According to Daniel Sieberg, senior marketing manager at Google, we all are constantly checking our phones throughout the day. Make that 100 to 125 times a day! In fact, 36% of millennials and 21% of the rest of us folks check their phone at least once an hour.
The situation is getting so bad that people are literally losing sleep over it. In a recent survey, 55% of survey respondents indicated that their phone was on their nightstand while they were sleeping. Even more disturbing, another 13% kept their phones in bed with them and 3% slept while holding their phones in their hand.
All of this has created a false sense of urgency where everything takes on epic proportions whether or not it really is a serious or urgent matter.
So what’s the solution? Stop the multitasking. According to data Sieberg cited, 98% of us struggle to be effective when multitasking. Maybe it is time to go back to “monotasking” and work on one thing at a time, leaving the phone aside until a project is completed.
Sieberg contends that work outputs are better when we unplug and he is a huge advocate of “having a moment of boredom” where you sit and do absolutely nothing.

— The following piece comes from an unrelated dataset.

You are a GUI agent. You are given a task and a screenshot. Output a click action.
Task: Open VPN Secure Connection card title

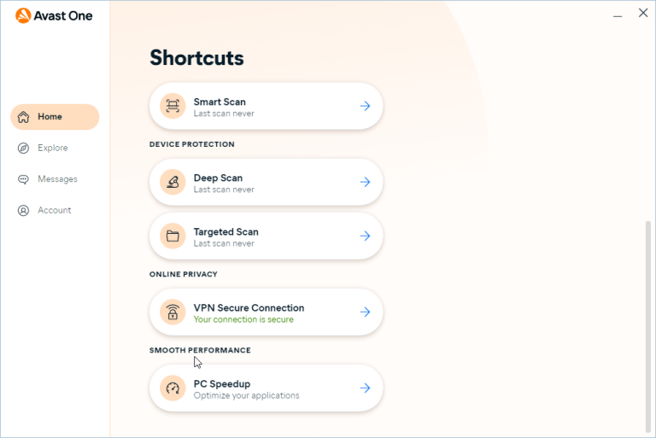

Management personnel need to monitor themselves for negative messages they may inadvertently be sending out via their phone attachment. If you are a manager and appear to be distracted (i.e. glancing at your phone) when an employee is trying to speak with you, they will be less likely to share information or concerns with you in the future.
It is a good idea for managers to set limits regarding expectations. For example, if you are in the habit of sending emails out at 7 p.m., make sure all your employees know that you do not expect them to respond to those emails until work resumes the next day.
It’s also OK to set rules for the use of technology in meetings. That can include laptops being closed or putting phones in a stack in the middle of the table while someone is conducting a meeting.
Technology is not going away, and the future will consist of people making wise decisions about the appropriate times and places to use technology. It is not too early for you to put yourself on a digital diet and set some guidelines for the use of technology in your life.